TASK DESCRIPTION :: Return every line from the listing where the word "Click" occurs.

RECORDS FOR THE TASK ::
▬▬▬▬▬▬

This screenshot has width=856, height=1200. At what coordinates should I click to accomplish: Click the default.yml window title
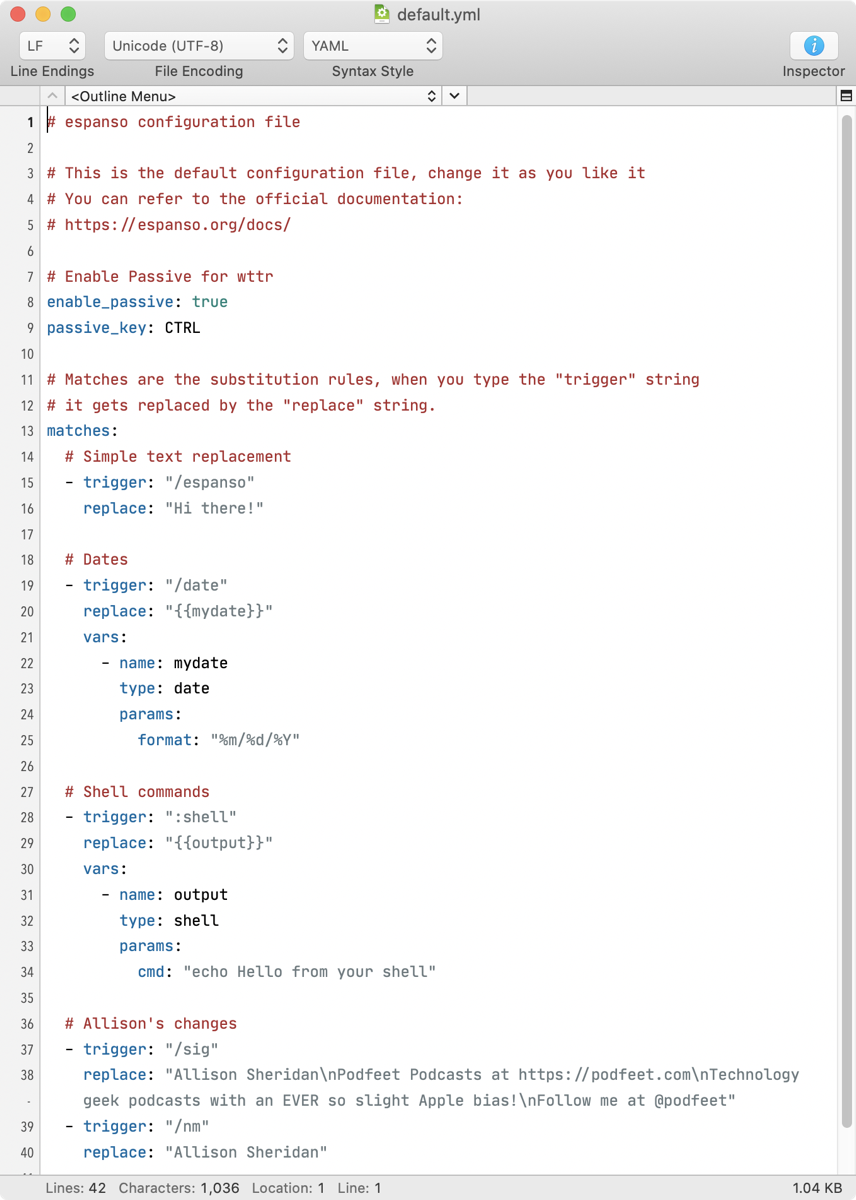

▬▬▬▬▬▬

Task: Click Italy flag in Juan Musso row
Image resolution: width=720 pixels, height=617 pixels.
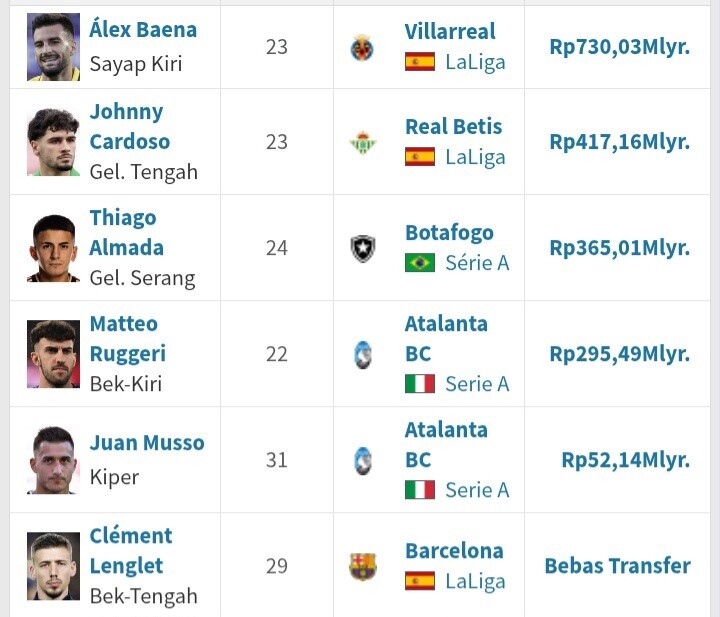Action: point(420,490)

▬▬▬▬▬▬

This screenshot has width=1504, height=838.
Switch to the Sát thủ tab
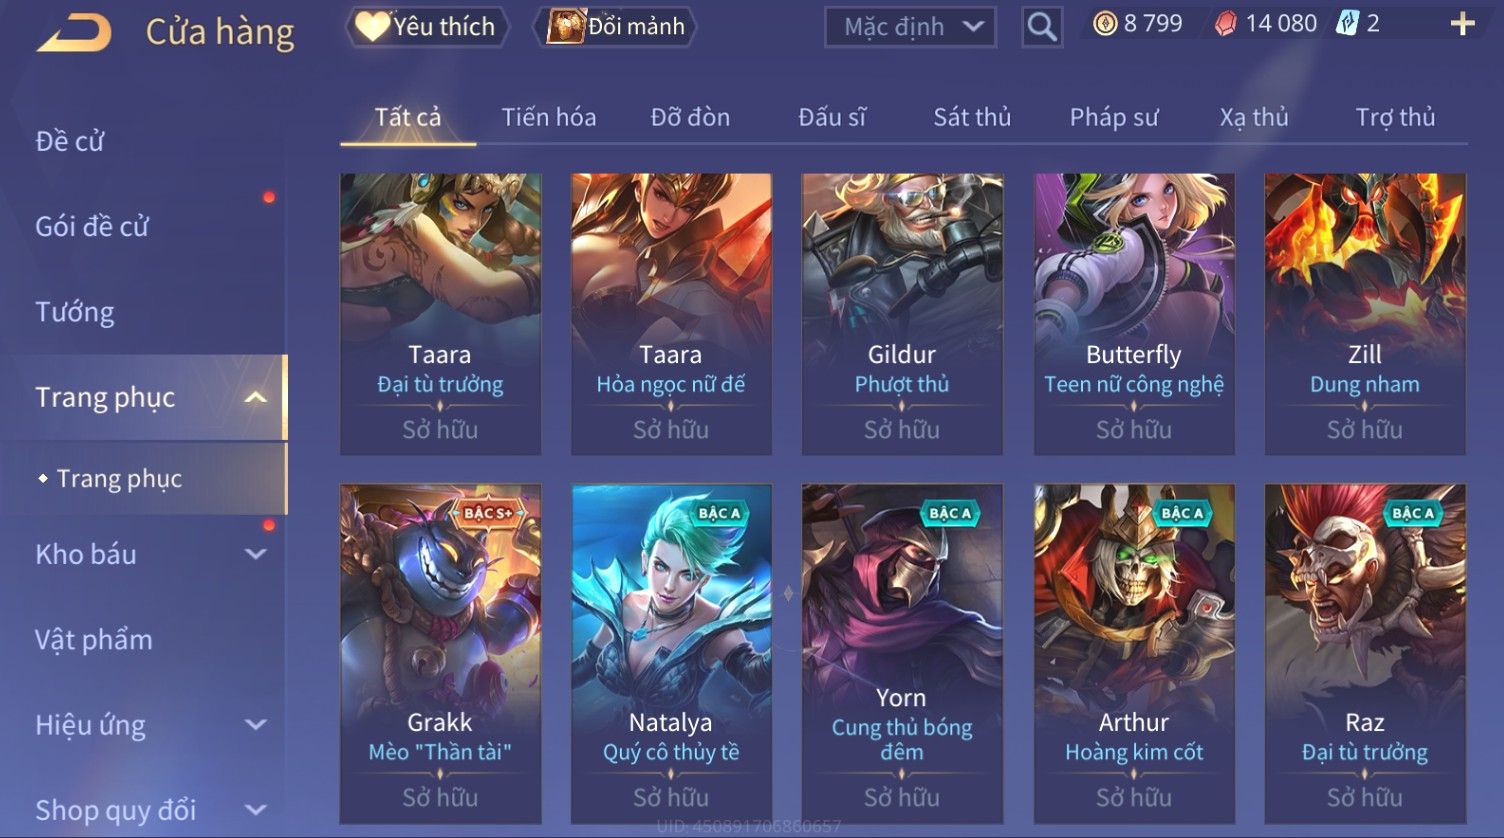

▬▬▬▬▬▬

WRITTEN ANSWER ::
This screenshot has width=856, height=1200. At what coordinates should I click to accomplish: Click the default.yml window title
Task: Click Italy flag in Juan Musso row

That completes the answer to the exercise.